5. F.E.A.R. 3 (Point Man)
F.E.A.R. 3 Trailer - Point Man
Worst game trailer? You’re a brave developer/publisher if you ditch both your game engine and your company’s talent for CG in favour of live action. You no longer stand shoulder to shoulder with other CG game trailers, but face to pubic hair with the Hollywood film industry. Is your trailer as accomplished as that of the latest Bourne movie? If you only have the budget for a Jesus impersonator to run around a building site with a rubber gun, it was probably best to stick with the CG.
4. Champion Jockey G1 Jockey and Gallop Racer
New: Champion Jockey G1 Jockey and Gallop Racer trailer - PS3 X360 Wii
Champion Jockey uses the motion control functionality of the Kinect, PlayStation Move and Wii Remote to simulate the jockey experience with a high degree of accuracy and gameplay potential. Players will learn how to use the horse's reins and whip as well shifting their body-weight to ride their thorough-bred to victory. In addition to controlling their horse, players must understand its unique rhythm, potential, stamina and preferred racing style to truly master the game
Worst game trailer? When his wife saw this, she left him; this is the exact same face he wore during you know what, and she suddenly realised that he wasn’t actually enjoying himself as she’d always thought. He was just pretending. This right here sums up beautifully why we think motion control is a big, fat waste of time.
3. Halo 4 (Debut Trailer)
Halo 4 E3 2011 Debut Trailer [HD]
Halo 4 E3 2011 Debut Trailer [HD]
Developer: 343 Industries
Release: TBA
Genre: FPS
Platform: X360
Worst game trailer? What? What’s this? An Xbox 360-only magazine moaning about the Halo 4 trailer? Damn right. This is the epitome of awful. When you first hit play, you’re thinking, ‘Hey, there’s 1:41 of this, must be good,” then there’s 11 seconds of age gate warnings, followed by another 39 seconds or so of an orange blobby thing that has nothing to do with anything.
Master Chief’s ship is on fire, so he rocket-pack’s his way to the blown-open part at the front.

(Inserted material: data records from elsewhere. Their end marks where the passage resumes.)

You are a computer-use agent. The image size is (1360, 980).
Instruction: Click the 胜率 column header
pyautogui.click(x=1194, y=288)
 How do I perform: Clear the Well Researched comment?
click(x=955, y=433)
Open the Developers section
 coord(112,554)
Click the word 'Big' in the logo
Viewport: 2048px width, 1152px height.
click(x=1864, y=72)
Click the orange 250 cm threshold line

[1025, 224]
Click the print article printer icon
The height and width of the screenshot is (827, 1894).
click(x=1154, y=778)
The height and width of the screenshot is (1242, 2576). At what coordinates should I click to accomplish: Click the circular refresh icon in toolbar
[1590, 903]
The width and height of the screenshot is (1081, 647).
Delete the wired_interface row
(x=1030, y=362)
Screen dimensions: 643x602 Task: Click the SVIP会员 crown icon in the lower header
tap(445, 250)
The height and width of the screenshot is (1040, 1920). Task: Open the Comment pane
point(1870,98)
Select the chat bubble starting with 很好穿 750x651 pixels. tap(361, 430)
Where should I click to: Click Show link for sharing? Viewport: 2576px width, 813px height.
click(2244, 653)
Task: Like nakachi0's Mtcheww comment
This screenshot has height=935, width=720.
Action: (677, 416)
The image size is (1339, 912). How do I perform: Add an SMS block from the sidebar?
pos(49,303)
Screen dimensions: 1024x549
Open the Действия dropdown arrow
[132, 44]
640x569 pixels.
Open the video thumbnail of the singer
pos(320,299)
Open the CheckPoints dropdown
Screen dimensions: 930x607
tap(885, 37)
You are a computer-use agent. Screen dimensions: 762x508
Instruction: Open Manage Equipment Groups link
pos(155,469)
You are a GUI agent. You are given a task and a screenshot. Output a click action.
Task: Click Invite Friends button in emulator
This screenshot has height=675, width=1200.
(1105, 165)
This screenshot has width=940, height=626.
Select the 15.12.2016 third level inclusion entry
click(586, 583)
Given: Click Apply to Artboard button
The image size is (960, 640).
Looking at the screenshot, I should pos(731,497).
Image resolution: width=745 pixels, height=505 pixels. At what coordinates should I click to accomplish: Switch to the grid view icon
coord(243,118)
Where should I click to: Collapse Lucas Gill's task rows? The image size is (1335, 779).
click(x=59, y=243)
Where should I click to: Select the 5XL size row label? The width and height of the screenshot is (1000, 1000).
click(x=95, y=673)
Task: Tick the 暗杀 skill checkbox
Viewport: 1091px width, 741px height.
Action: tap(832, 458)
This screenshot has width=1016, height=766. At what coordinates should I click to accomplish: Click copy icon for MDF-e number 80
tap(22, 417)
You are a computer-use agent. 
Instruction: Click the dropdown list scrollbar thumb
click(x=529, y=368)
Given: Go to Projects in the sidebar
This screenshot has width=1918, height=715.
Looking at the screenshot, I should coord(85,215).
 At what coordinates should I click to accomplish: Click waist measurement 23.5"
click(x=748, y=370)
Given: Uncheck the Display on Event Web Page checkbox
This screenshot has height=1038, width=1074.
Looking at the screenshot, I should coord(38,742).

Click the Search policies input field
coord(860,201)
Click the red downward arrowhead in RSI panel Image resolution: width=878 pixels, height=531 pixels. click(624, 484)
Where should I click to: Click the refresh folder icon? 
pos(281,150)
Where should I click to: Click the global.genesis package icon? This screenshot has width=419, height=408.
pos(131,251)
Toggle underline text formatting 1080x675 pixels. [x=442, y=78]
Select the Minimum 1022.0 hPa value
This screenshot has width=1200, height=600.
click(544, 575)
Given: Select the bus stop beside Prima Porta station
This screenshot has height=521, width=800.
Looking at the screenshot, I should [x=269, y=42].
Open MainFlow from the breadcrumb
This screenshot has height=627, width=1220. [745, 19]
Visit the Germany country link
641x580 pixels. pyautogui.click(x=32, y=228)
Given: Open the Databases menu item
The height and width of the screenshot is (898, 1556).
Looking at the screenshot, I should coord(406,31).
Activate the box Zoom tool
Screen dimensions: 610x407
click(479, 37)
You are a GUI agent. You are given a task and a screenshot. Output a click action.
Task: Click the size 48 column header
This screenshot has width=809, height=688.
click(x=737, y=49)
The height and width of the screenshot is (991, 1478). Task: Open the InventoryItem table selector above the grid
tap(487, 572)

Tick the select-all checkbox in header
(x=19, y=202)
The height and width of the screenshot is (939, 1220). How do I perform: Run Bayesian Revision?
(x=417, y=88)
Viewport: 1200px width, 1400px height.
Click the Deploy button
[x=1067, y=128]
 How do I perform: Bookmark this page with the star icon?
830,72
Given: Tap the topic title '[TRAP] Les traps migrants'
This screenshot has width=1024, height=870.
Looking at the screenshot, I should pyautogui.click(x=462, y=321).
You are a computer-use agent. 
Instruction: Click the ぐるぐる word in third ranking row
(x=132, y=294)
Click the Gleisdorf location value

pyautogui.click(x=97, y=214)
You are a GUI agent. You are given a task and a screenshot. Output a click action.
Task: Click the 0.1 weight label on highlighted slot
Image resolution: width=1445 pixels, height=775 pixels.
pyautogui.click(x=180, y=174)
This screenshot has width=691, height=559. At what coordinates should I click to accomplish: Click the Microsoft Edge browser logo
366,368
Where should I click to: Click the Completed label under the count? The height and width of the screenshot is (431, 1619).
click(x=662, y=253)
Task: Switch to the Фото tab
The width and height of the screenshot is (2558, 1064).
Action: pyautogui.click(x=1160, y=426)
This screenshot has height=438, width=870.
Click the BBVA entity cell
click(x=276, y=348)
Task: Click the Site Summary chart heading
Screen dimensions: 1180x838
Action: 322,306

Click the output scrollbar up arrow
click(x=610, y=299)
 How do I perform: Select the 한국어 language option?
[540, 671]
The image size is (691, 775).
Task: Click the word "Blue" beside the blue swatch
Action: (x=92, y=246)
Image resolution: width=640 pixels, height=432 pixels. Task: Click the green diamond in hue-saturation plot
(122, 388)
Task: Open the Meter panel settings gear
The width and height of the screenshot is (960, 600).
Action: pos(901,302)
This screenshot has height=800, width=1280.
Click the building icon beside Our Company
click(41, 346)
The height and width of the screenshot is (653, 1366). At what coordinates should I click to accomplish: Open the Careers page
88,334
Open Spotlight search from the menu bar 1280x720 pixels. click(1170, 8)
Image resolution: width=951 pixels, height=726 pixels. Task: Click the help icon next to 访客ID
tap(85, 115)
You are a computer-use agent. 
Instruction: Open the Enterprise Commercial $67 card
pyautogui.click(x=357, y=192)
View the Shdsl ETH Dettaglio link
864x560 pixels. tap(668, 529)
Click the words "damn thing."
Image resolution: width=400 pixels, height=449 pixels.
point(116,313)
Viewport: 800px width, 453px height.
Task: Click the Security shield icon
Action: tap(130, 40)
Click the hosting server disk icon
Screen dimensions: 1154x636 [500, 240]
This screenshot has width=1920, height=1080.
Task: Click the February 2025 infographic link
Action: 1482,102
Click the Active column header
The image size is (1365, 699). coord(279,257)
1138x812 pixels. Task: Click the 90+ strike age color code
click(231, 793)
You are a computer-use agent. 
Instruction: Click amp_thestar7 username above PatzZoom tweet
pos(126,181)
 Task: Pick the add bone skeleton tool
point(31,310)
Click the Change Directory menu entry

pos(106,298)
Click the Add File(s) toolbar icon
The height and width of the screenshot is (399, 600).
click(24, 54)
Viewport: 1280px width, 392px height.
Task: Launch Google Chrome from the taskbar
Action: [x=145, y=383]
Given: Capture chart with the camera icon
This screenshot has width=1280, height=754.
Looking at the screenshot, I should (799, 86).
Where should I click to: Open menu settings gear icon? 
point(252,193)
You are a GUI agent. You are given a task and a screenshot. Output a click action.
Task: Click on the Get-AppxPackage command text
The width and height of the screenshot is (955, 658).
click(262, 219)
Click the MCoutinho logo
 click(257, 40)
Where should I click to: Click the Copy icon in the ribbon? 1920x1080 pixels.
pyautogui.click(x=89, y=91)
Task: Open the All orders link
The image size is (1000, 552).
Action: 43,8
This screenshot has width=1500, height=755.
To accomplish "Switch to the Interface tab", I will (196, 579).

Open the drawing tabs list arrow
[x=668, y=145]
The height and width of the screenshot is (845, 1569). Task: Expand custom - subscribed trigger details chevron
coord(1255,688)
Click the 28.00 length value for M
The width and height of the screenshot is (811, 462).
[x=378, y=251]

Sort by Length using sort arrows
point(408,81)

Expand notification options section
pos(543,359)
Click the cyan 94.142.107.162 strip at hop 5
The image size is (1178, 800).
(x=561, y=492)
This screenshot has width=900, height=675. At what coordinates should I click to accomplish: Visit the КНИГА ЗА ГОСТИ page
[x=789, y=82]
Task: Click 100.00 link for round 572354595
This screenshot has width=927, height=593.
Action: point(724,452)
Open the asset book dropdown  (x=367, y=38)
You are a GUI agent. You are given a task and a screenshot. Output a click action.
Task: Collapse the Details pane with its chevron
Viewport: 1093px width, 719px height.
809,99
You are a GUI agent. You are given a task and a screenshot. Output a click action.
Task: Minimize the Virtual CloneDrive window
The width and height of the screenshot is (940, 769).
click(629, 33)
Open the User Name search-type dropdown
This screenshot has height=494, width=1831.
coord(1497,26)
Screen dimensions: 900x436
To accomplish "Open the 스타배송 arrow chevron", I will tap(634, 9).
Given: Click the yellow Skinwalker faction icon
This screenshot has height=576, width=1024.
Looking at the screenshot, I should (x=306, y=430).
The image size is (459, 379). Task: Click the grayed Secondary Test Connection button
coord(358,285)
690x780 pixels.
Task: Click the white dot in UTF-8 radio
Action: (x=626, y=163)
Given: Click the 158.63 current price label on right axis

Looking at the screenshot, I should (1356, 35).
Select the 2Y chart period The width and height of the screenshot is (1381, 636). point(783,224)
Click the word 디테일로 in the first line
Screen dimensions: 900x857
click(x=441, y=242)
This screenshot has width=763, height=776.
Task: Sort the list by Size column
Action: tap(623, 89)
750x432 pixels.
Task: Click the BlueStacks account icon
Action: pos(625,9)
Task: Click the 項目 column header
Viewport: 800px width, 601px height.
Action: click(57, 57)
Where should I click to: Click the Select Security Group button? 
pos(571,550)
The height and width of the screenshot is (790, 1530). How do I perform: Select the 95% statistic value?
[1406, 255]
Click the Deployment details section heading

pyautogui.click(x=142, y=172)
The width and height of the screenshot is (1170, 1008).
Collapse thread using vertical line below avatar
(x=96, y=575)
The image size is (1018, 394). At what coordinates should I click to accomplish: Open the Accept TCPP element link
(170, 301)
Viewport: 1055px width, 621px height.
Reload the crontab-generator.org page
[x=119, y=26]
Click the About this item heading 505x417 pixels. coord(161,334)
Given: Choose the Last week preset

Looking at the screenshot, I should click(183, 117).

Then, seeing that whatever blew his ship’s nose off is clearly nowhere to be seen, he does what? That’s right; he readies his pistol. Of course. What else would you do when standing in space? But, by far the worst thing about this trailer for us is that people actually got excited about it. About what? No… really. About what? Nothing happened. If you believe something did happen in this trailer do let us know in the comments below, but to be honest, we’re convinced it’s a figment of everyone’s imagination.
2. Duke Nukem Trilogy
Official Duke Nukem: Critical Mass Trailer!!!
Worst game trailer? Now, a lot of people think this trailer is a joke. A tongue-in-cheek masterpiece designed to make the knowing, noddin, intelligencia engage in a masterful round of onanism. Aren’t we clever, because we get it? We get the irony and look at all those fools out there who think this is awful. It’s genius!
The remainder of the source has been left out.